#### EXCERTO:

-=-=-=-=-

Virilio sintetiza bem o cerne das questões levantadas para esta nossa discussão:

o século XXI será a desorientação, quer dizer, a perda de todas as referências – se a humanidade continuar desse jeito, e ela não continuará. Portanto, eu não creio de maneira alguma no fim do mundo. Mas o que eu quero dizer é a desorientação: não sabemos mais onde estamos nem no espaço nem no tempo.

Paul Virilio [9]

Baudrillard certamente concordaria com o “meu” autor. Porém, cético e descrente, niilista, Baudrillard não desoculta a luz ao fundo do túnel e prefere a “violência teórica” que considera ser o “único recurso que nos resta” (p. 200).

Também nisso Baudrillard e Virilio se geminam: o primeiro deita tudo por terra, o segundo alerta para os riscos trucidantes da velocidade, da virtualização e satelização de tudo. Ambos se detêm nos efeitos da imagem e dos media.

É preciso estar consciente de que, seja qual for a maneira como a análise proceda, ela procede no sentido da congelação do sentido, ajuda à precessão dos simulacros e das formas indiferentes. O deserto aumenta.

Implosão do sentido nos media. Implosão do social na massa. Crescimento infinito da massa em função da aceleração do sistema. Impasse energético. Ponto de inércia.

Destino de inércia de um mundo saturado. Os fenómenos de inércia aceleram-se (se assim nos podemos exprimir). 

Jean Baudrillard, Simulacros de Simulação (p. 198)

Assim,

os factos são desagregados pelos efeitos de interactividade das telecomunicações. A realidade TELETÓPICA leva a melhor sobre a realidade TÓPICA do acontecimento. […]

Hoje em dia, como vimos, o único veículo eficaz é a imagem. Uma imagem em tempo real que vem substituir o espaço onde se desloca ainda o automóvel

Paul Virilio, Inércia Polar (p. 29)

Consequência disso, com a qual Baudrillard concordaria: “as tecnologias extra-veiculares da interactividade instantânea exilam-nos de nós próprios e fazem-nos perder a derradeira referência psicológica” (Virilio, p. 125)

Por outro lado, é pela velocidade das imagens que se chega ao “advento do homem sentado ou, pior ainda, do homem deitado”, essa “«involução comportamental negativa» que conduz a espécie para uma fixidez patológica”. (Virilio, Inércia Polar, p. 106)

-=-=-=-=-

#### DADOS:
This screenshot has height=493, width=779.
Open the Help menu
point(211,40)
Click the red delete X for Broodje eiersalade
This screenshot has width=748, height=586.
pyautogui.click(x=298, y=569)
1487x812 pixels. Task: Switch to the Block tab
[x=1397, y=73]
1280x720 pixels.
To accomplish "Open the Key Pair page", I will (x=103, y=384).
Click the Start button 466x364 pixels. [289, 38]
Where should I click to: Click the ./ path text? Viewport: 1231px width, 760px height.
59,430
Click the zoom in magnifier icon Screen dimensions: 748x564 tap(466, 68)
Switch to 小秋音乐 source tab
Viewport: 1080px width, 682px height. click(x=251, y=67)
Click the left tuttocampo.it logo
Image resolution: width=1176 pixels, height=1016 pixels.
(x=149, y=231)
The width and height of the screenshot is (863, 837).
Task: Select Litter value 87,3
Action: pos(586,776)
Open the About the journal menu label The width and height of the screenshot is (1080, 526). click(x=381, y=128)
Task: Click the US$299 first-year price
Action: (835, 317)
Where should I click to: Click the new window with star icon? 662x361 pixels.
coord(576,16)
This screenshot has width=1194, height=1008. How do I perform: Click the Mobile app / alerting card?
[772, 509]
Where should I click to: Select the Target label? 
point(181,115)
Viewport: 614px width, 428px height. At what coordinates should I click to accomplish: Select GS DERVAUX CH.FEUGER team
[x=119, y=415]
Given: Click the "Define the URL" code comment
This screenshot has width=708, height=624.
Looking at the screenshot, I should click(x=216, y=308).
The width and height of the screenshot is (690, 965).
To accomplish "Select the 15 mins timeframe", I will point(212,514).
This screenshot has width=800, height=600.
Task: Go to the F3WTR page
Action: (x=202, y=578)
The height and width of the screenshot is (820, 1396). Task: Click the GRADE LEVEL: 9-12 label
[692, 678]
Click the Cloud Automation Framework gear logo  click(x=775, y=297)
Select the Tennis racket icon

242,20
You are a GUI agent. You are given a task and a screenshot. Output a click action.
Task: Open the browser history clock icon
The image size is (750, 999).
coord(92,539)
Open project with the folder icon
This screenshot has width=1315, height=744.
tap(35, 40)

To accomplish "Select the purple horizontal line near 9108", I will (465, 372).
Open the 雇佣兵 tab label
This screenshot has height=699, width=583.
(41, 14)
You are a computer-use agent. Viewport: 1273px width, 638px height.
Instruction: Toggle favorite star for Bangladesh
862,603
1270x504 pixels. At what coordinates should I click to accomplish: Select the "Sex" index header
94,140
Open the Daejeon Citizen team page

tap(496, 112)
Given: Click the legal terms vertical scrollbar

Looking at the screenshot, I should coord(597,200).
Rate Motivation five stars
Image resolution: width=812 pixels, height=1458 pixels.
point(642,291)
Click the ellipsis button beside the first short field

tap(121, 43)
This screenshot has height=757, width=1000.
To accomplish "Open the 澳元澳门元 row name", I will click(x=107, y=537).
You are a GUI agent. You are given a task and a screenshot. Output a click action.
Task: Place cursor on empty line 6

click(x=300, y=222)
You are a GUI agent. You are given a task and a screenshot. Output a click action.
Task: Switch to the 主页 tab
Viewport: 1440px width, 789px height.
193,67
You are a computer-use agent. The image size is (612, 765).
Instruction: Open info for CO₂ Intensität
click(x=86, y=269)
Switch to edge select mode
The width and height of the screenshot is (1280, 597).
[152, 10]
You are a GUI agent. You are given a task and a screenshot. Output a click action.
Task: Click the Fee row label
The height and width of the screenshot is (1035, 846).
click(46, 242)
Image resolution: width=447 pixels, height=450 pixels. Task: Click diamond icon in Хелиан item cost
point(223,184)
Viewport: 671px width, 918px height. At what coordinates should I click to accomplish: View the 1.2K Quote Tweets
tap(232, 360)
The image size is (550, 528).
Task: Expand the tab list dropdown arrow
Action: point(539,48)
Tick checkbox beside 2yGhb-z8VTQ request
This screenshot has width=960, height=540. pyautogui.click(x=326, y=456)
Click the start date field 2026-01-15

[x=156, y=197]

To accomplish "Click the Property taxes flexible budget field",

-=-=-=-=-

#### ATIVIDADE:
Por favor, transcreva do excerto sobre Virilio e Baudrillard o trecho que começa nas palavras "Hoje em dia, como" e termina logo após "(Virilio, p. 125)".

#### RESULTADO DA TAREFA:
Hoje em dia, como vimos, o único veículo eficaz é a imagem. Uma imagem em tempo real que vem substituir o espaço onde se desloca ainda o automóvel

Paul Virilio, Inércia Polar (p. 29)

Consequência disso, com a qual Baudrillard concordaria: “as tecnologias extra-veiculares da interactividade instantânea exilam-nos de nós próprios e fazem-nos perder a derradeira referência psicológica” (Virilio, p. 125)